The earliest announcements of Fawkes’ performance in my collection are dated 1702 and include advertisements headed “Fawkes and Powel,” “Fawkes and Phillips,” and “Fawkes and Pinchbeck.” Powel was the famous puppet man, Phillips a famous posture master (known to-day as contortionist), and Pinchbeck was the greatest of mechanicians. Fawkes seems to have possessed a singular gift for picking out desirable partners.

From this mass of evidence I am producing various clippings. By a peculiar coincidence one of these I believe offers the most authentic and earliest record of “two a night” performances in England.

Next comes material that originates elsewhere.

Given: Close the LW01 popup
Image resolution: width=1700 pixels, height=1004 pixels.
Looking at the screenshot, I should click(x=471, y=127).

In my collection are a number of other clippings from the press of the same year, in April and May, 1728, but none of them says “twice a night,” therefore I judge that the custom of giving two performances in a night was tried previously to April, 1728, and then abandoned, or after the first of May.

In the London Post of February 7th, 1724, Fawkes announced an exhibition “in the Long Room over the piazza at the Opera House in the Haymarket.” At this time he also advertised the fact that he was about to retire and was exposing all his tricks. The clipping of that date from my collection has the following foot-note: “Likewise he designs to follow this business no longer than this season; so he promises to learn any lady or gentleman his fancies in dexterity of hand for their own diversion.”

When Fawkes was not in partnership with some puppet showman, he always advertised his own puppets as “A court of the richest and largest figures ever shown in England, being as big as men and women!” His admission charges varied, but 12 pence seemed his favorite figure. About six years before his death he had his own theatre in James Street, near the Haymarket, in which he exhibited for months at a time before and after fairs.